Fenando Diniz: A sociedade pode fazer, todo santo dia, a sua parte no trânsito, antes que se torne a próxima vitima. E essa parte é cumprir as leis de trânsito. E isso não é tão complicado. Os países mais desenvolvidos do mundo cresceram nessa condição, de respeito, de educação. 

Todo motorista é pedestre em algum momento. Esse ambiente do trânsito é um respeito mútuo, é uma troca. 

Muda Tudo: Estamos evoluindo?

Fernando Diniz: Não a passos largos. Eu diria que no aspecto trânsito nós estamos nadando contra a correnteza, em um processo muito desigual.

Muda Tudo: Se você tivesse que mudar mais um ponto no Código de Trânsito Brasileiro, qual seria esse ponto?

Fernando Diniz: Seriam muitos … Mas resumindo? Igualdade para todos. A Constituição diz que todo brasileiro ao completar 18 anos tem direito a tirar CNH, carteira de habilitação. Mas sentar em um volante não é direito, é conquista.

Muda Tudo: Para terminar, Fernando, o que muda tudo?
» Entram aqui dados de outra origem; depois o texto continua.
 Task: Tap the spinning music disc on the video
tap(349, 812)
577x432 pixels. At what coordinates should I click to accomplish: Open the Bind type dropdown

Fernando Diniz: Eu estou com 71 anos e meio. E vou continuar lutando quantos dias mais Deus me permitir. Mas eu queria dizer para todos que vão ler esta matéria: só Deus sabe quantas vezes eu falei na morte do meu filho Fabrício. Eu não queria isso para mais ninguém. Se eu tivesse inimigos, desejaria qualquer coisa, menos a dor da perda de um filho. Mas a morte não é a pior coisa dessa vida. A pior coisa é aquilo que morre dentro da gente enquanto nós vivemos. Morrer é natural, mas morrer no trânsito, de forma evitável, isso não é justo.

“O que muda tudo é respeito, cidadania, responsabilidade, educação, civilidade.”